Speech Translator & Hindi Tutor
Real-time speech-to-speech translator and AI-generated Pimsleur-style Hindi lesson system — all on-device
Tech Stack
Overview
Two ML-powered language tools built around on-device inference — no data leaves the machine.
The Real-time Speech Translator captures microphone audio via WebSocket streaming, transcribes with Whisper, translates via MarianNMT (Helsinki-NLP), and synthesizes speech with Piper TTS. It also supports Meta's SeamlessM4T v2 as an alternative end-to-end speech-to-speech pipeline, selectable at runtime.
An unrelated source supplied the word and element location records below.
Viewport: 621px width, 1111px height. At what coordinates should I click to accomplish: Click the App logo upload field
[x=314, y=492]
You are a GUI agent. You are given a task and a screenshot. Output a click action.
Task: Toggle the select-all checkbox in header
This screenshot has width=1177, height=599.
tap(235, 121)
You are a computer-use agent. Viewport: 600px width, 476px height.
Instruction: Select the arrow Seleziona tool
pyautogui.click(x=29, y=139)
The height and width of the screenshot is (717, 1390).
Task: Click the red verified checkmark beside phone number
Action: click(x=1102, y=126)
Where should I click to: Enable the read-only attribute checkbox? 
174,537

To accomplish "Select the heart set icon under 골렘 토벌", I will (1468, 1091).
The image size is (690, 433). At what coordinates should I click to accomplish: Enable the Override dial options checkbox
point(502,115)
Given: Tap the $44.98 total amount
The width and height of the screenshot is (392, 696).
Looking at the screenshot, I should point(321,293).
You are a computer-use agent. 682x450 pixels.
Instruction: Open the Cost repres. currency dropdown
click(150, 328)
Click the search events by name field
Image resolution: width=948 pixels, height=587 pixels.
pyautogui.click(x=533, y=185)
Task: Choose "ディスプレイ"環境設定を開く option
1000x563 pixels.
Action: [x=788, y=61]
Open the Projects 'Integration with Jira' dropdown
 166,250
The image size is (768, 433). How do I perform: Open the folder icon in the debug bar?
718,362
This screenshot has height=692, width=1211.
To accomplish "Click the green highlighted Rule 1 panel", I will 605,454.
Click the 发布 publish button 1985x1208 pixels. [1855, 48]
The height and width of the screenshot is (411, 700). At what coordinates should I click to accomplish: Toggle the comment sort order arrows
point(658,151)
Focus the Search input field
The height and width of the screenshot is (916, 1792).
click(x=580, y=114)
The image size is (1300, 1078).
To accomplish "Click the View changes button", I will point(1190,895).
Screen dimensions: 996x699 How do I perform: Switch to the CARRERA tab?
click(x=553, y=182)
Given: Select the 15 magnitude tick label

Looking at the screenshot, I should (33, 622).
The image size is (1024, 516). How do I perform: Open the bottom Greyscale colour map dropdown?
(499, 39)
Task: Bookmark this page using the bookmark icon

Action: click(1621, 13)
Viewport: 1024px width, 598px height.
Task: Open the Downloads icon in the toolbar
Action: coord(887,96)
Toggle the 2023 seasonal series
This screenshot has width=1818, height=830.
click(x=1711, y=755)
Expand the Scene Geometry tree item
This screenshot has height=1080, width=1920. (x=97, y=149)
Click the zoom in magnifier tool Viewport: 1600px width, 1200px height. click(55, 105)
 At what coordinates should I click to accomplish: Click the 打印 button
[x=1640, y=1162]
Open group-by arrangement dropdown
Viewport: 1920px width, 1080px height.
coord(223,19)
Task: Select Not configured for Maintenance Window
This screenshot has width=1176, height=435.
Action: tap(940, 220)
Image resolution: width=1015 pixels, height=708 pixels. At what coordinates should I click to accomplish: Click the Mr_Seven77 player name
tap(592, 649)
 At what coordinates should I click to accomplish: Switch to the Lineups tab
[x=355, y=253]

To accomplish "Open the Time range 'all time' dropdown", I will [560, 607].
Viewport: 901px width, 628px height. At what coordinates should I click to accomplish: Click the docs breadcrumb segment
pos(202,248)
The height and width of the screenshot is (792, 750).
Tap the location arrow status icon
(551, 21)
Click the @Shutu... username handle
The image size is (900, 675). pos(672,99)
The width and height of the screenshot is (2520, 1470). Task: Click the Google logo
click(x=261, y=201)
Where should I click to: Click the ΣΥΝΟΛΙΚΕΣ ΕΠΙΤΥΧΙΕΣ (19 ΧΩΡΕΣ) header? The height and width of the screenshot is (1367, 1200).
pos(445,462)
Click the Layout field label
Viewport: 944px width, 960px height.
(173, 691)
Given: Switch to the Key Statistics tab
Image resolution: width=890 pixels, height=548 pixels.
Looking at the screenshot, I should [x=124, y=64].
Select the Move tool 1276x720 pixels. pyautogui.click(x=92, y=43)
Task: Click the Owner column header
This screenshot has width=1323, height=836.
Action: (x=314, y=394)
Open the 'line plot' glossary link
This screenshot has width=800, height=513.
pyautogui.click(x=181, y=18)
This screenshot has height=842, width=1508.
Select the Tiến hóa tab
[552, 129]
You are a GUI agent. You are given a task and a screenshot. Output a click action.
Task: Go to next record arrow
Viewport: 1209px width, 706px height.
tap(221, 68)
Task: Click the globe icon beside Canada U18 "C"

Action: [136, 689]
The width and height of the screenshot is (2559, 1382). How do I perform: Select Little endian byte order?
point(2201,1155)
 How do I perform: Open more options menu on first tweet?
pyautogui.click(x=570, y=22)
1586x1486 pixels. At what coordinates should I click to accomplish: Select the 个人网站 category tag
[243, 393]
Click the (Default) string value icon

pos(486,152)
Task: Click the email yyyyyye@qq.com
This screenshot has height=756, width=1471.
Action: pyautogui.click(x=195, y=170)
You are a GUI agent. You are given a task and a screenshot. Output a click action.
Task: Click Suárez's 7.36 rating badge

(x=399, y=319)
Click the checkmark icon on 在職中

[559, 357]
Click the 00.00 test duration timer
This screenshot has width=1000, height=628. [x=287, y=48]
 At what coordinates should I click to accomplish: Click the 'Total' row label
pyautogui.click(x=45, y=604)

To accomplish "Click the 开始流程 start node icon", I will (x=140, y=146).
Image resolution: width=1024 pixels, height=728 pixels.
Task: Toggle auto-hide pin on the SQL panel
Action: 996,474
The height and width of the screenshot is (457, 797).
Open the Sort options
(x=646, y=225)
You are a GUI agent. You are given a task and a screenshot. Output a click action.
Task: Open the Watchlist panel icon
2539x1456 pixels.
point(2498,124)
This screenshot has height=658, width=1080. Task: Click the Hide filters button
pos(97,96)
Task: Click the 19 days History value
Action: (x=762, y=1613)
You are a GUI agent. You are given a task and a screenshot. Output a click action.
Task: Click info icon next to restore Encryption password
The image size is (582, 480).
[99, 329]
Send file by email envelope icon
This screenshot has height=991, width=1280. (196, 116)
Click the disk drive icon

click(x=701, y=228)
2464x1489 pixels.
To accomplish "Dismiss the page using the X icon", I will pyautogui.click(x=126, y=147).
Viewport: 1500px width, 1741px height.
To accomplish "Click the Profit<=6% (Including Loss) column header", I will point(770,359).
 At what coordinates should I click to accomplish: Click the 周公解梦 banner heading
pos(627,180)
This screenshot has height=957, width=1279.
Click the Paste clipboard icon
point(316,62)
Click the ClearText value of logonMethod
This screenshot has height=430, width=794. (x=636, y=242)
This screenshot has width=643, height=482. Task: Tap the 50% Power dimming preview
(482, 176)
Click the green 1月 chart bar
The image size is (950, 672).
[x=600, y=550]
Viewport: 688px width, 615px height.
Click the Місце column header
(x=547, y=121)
Six language pairs are supported: English, Russian, German, French, Spanish, and Hindi.
The Hindi Tutor is a daily lesson generation pipeline that pulls from Google Docs notes, homework corrections, and Pimsleur transcripts, then uses Claude to plan 30-minute lessons with drills, conversations, and spaced repetition. Kokoro TTS renders the final audio with separate instructor and Hindi speaker voices. 28+ lessons have been generated and practiced since March 2026.
Screenshots

Live translator — English → Hindi with pipeline log

Hindi tutor — Lesson #29 with live transcript and audio player

Vocabulary cards with spaced repetition tracking
Key Features
Dual Translation Pipeline
Modular (Whisper → MarianNMT → Piper) or end-to-end (SeamlessM4T v2), selectable at runtime depending on quality and latency needs.
Daily Lesson Generation
Full pipeline: fetch sources → identify struggle words → plan lesson → render 30-min audio → schedule reviews. All automated.
Pimsleur-Style Drills
Slow-then-normal pronunciation, learner pauses, conversation role-play, and vocabulary recycling — modeled after the Pimsleur method.
Homework Integration
Pulls corrections from Google Docs, turns mistakes into targeted drills with spaced repetition at 1, 3, 7, 14, and 30 day intervals.
On-Device Inference
All models (Whisper, MarianNMT, Kokoro, Piper, SeamlessM4T) run locally. MLX-optimized for Apple Silicon, CUDA support for GPU machines.
6 Language Pairs
English, Russian, German, French, Spanish, and Hindi. MarianNMT handles translation with language-specific model pairs.
Architecture
The translator uses a FastAPI backend with WebSocket streaming for real-time audio capture and playback. The modular pipeline chains Whisper (MLX for Apple Silicon, WhisperX with large-v3 for CUDA) for transcription, MarianNMT for translation, and Piper ONNX for speech synthesis.
The Hindi Tutor pipeline is orchestrated by Claude CLI, which composes lessons from multiple source materials (Google Docs homework, Pimsleur transcripts, vocabulary lists). Kokoro 82M renders dual-voice audio (instructor + Hindi speaker). A custom spaced repetition tracker schedules vocabulary reviews at configurable intervals.